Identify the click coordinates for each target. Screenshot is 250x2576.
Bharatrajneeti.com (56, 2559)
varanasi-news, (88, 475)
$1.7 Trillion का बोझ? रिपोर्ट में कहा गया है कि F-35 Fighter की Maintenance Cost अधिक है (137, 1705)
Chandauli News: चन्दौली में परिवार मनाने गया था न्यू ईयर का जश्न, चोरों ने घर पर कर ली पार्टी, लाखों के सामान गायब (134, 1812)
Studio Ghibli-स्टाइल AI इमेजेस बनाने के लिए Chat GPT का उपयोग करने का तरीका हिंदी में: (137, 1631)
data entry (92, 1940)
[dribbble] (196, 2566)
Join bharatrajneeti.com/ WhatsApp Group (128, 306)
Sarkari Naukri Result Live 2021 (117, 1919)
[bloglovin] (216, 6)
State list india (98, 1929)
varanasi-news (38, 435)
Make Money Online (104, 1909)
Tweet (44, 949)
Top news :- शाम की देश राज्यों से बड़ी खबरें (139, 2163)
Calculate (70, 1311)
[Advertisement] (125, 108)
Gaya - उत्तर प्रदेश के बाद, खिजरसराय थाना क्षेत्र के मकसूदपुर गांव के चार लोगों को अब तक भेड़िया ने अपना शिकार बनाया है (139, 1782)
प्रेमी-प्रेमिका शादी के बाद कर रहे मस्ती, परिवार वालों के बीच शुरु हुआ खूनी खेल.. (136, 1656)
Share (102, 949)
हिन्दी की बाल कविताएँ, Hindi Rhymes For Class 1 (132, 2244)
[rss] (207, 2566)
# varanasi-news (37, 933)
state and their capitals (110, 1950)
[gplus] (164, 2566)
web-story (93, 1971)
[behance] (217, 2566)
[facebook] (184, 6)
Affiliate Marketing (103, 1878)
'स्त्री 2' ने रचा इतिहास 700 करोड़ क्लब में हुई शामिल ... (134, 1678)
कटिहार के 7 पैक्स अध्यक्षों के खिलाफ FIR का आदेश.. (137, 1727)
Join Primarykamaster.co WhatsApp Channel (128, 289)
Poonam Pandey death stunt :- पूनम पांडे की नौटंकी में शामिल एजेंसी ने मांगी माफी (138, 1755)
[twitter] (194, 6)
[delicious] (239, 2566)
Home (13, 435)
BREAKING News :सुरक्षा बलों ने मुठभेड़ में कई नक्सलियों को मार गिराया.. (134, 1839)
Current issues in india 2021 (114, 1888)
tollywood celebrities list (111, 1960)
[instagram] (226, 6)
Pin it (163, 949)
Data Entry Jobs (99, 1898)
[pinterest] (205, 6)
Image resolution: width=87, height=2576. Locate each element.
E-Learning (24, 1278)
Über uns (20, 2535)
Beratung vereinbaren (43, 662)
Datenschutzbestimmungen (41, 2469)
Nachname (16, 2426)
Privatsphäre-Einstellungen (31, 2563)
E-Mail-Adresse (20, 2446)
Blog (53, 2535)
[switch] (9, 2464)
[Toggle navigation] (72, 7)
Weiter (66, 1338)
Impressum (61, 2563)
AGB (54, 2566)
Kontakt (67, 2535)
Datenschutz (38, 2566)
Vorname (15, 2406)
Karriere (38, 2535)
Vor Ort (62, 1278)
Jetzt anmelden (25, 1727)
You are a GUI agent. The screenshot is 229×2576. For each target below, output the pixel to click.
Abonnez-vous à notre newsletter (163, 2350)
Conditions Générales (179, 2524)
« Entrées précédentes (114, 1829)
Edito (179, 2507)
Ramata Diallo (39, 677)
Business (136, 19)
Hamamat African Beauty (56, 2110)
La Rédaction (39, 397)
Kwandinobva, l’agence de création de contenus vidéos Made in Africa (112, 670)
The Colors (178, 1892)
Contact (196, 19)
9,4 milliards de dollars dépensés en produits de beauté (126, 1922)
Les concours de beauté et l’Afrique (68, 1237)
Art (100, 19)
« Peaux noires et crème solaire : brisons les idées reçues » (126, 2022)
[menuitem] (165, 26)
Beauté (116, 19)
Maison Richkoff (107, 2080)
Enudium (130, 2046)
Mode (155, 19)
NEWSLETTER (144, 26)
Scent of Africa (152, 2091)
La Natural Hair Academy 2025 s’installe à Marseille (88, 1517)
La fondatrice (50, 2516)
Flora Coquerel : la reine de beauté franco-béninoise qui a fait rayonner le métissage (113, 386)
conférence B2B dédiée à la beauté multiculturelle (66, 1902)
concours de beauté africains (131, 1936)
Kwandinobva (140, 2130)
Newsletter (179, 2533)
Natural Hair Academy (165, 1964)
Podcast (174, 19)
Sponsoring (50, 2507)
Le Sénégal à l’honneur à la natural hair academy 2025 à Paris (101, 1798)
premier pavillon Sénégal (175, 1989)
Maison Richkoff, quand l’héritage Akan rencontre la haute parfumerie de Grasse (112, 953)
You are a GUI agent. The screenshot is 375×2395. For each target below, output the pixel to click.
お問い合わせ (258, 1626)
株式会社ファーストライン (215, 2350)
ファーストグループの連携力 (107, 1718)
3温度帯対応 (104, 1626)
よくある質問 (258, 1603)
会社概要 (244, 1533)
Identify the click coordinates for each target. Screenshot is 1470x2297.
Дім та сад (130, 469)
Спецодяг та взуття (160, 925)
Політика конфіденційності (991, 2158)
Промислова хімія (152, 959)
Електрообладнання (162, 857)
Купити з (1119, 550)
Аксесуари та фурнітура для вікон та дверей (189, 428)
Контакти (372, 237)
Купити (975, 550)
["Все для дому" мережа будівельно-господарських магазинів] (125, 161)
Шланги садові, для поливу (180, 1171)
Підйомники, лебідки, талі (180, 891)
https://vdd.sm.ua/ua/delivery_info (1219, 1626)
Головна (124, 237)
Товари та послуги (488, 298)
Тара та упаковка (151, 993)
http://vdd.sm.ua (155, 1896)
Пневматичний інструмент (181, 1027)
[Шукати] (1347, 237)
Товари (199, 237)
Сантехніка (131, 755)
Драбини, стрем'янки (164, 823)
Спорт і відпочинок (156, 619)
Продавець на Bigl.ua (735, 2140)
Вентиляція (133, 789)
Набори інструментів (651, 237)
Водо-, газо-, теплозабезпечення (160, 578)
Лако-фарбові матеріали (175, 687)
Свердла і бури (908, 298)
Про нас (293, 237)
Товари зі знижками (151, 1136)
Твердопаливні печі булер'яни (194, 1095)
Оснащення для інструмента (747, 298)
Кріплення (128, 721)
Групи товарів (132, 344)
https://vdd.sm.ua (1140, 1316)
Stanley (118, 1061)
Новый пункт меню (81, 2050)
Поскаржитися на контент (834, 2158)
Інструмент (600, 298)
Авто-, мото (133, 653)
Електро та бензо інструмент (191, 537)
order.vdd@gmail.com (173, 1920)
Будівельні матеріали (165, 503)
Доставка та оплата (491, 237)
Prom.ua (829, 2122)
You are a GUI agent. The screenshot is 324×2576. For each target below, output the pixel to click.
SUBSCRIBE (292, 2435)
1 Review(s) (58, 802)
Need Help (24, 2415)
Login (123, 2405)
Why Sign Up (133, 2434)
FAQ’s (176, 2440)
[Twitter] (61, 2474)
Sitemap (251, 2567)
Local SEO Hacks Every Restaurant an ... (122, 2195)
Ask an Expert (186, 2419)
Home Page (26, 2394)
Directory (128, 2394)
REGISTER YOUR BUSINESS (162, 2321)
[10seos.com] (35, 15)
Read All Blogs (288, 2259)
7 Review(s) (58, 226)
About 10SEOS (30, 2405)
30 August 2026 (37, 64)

========================================

Problem details ▸
Copy out the data in full, exactly.

Solution for this exercise ▸
Identify the click coordinates for each target. Screenshot is 250x2576.
Bharatrajneeti.com (56, 2559)
varanasi-news, (88, 475)
$1.7 Trillion का बोझ? रिपोर्ट में कहा गया है कि F-35 Fighter की Maintenance Cost अधिक है (137, 1705)
Chandauli News: चन्दौली में परिवार मनाने गया था न्यू ईयर का जश्न, चोरों ने घर पर कर ली पार्टी, लाखों के सामान गायब (134, 1812)
Studio Ghibli-स्टाइल AI इमेजेस बनाने के लिए Chat GPT का उपयोग करने का तरीका हिंदी में: (137, 1631)
data entry (92, 1940)
[dribbble] (196, 2566)
Join bharatrajneeti.com/ WhatsApp Group (128, 306)
Sarkari Naukri Result Live 2021 (117, 1919)
[bloglovin] (216, 6)
State list india (98, 1929)
varanasi-news (38, 435)
Make Money Online (104, 1909)
Tweet (44, 949)
Top news :- शाम की देश राज्यों से बड़ी खबरें (139, 2163)
Calculate (70, 1311)
[Advertisement] (125, 108)
Gaya - उत्तर प्रदेश के बाद, खिजरसराय थाना क्षेत्र के मकसूदपुर गांव के चार लोगों को अब तक भेड़िया ने अपना शिकार बनाया है (139, 1782)
प्रेमी-प्रेमिका शादी के बाद कर रहे मस्ती, परिवार वालों के बीच शुरु हुआ खूनी खेल.. (136, 1656)
Share (102, 949)
हिन्दी की बाल कविताएँ, Hindi Rhymes For Class 1 (132, 2244)
[rss] (207, 2566)
# varanasi-news (37, 933)
state and their capitals (110, 1950)
[gplus] (164, 2566)
web-story (93, 1971)
[behance] (217, 2566)
[facebook] (184, 6)
Affiliate Marketing (103, 1878)
'स्त्री 2' ने रचा इतिहास 700 करोड़ क्लब में हुई शामिल ... (134, 1678)
कटिहार के 7 पैक्स अध्यक्षों के खिलाफ FIR का आदेश.. (137, 1727)
Join Primarykamaster.co WhatsApp Channel (128, 289)
Poonam Pandey death stunt :- पूनम पांडे की नौटंकी में शामिल एजेंसी ने मांगी माफी (138, 1755)
[twitter] (194, 6)
[delicious] (239, 2566)
Home (13, 435)
BREAKING News :सुरक्षा बलों ने मुठभेड़ में कई नक्सलियों को मार गिराया.. (134, 1839)
Current issues in india 2021 (114, 1888)
tollywood celebrities list (111, 1960)
[instagram] (226, 6)
Pin it (163, 949)
Data Entry Jobs (99, 1898)
[pinterest] (205, 6)
Image resolution: width=87, height=2576. Locate each element.
E-Learning (24, 1278)
Über uns (20, 2535)
Beratung vereinbaren (43, 662)
Datenschutzbestimmungen (41, 2469)
Nachname (16, 2426)
Privatsphäre-Einstellungen (31, 2563)
E-Mail-Adresse (20, 2446)
Blog (53, 2535)
[switch] (9, 2464)
[Toggle navigation] (72, 7)
Weiter (66, 1338)
Impressum (61, 2563)
AGB (54, 2566)
Kontakt (67, 2535)
Datenschutz (38, 2566)
Vorname (15, 2406)
Karriere (38, 2535)
Vor Ort (62, 1278)
Jetzt anmelden (25, 1727)
You are a GUI agent. The screenshot is 229×2576. For each target below, output the pixel to click.
Abonnez-vous à notre newsletter (163, 2350)
Conditions Générales (179, 2524)
« Entrées précédentes (114, 1829)
Edito (179, 2507)
Ramata Diallo (39, 677)
Business (136, 19)
Hamamat African Beauty (56, 2110)
La Rédaction (39, 397)
Kwandinobva, l’agence de création de contenus vidéos Made in Africa (112, 670)
The Colors (178, 1892)
Contact (196, 19)
9,4 milliards de dollars dépensés en produits de beauté (126, 1922)
Les concours de beauté et l’Afrique (68, 1237)
Art (100, 19)
« Peaux noires et crème solaire : brisons les idées reçues » (126, 2022)
[menuitem] (165, 26)
Beauté (116, 19)
Maison Richkoff (107, 2080)
Enudium (130, 2046)
Mode (155, 19)
NEWSLETTER (144, 26)
Scent of Africa (152, 2091)
La Natural Hair Academy 2025 s’installe à Marseille (88, 1517)
La fondatrice (50, 2516)
Flora Coquerel : la reine de beauté franco-béninoise qui a fait rayonner le métissage (113, 386)
conférence B2B dédiée à la beauté multiculturelle (66, 1902)
concours de beauté africains (131, 1936)
Kwandinobva (140, 2130)
Newsletter (179, 2533)
Natural Hair Academy (165, 1964)
Podcast (174, 19)
Sponsoring (50, 2507)
Le Sénégal à l’honneur à la natural hair academy 2025 à Paris (101, 1798)
premier pavillon Sénégal (175, 1989)
Maison Richkoff, quand l’héritage Akan rencontre la haute parfumerie de Grasse (112, 953)
You are a GUI agent. The screenshot is 375×2395. For each target below, output the pixel to click.
お問い合わせ (258, 1626)
株式会社ファーストライン (215, 2350)
ファーストグループの連携力 (107, 1718)
3温度帯対応 (104, 1626)
よくある質問 (258, 1603)
会社概要 (244, 1533)
Identify the click coordinates for each target. Screenshot is 1470x2297.
Дім та сад (130, 469)
Спецодяг та взуття (160, 925)
Політика конфіденційності (991, 2158)
Промислова хімія (152, 959)
Електрообладнання (162, 857)
Купити з (1119, 550)
Аксесуари та фурнітура для вікон та дверей (189, 428)
Контакти (372, 237)
Купити (975, 550)
["Все для дому" мережа будівельно-господарських магазинів] (125, 161)
Шланги садові, для поливу (180, 1171)
Підйомники, лебідки, талі (180, 891)
https://vdd.sm.ua/ua/delivery_info (1219, 1626)
Головна (124, 237)
Товари та послуги (488, 298)
Тара та упаковка (151, 993)
http://vdd.sm.ua (155, 1896)
Пневматичний інструмент (181, 1027)
[Шукати] (1347, 237)
Товари (199, 237)
Сантехніка (131, 755)
Драбини, стрем'янки (164, 823)
Спорт і відпочинок (156, 619)
Продавець на Bigl.ua (735, 2140)
Вентиляція (133, 789)
Набори інструментів (651, 237)
Водо-, газо-, теплозабезпечення (160, 578)
Лако-фарбові матеріали (175, 687)
Свердла і бури (908, 298)
Про нас (293, 237)
Товари зі знижками (151, 1136)
Твердопаливні печі булер'яни (194, 1095)
Оснащення для інструмента (747, 298)
Кріплення (128, 721)
Групи товарів (132, 344)
https://vdd.sm.ua (1140, 1316)
Stanley (118, 1061)
Новый пункт меню (81, 2050)
Поскаржитися на контент (834, 2158)
Інструмент (600, 298)
Авто-, мото (133, 653)
Електро та бензо інструмент (191, 537)
order.vdd@gmail.com (173, 1920)
Будівельні матеріали (165, 503)
Доставка та оплата (491, 237)
Prom.ua (829, 2122)
You are a GUI agent. The screenshot is 324×2576. For each target below, output the pixel to click.
SUBSCRIBE (292, 2435)
1 Review(s) (58, 802)
Need Help (24, 2415)
Login (123, 2405)
Why Sign Up (133, 2434)
FAQ’s (176, 2440)
[Twitter] (61, 2474)
Sitemap (251, 2567)
Local SEO Hacks Every Restaurant an ... (122, 2195)
Ask an Expert (186, 2419)
Home Page (26, 2394)
Directory (128, 2394)
REGISTER YOUR BUSINESS (162, 2321)
[10seos.com] (35, 15)
Read All Blogs (288, 2259)
7 Review(s) (58, 226)
About 10SEOS (30, 2405)
30 August 2026 (37, 64)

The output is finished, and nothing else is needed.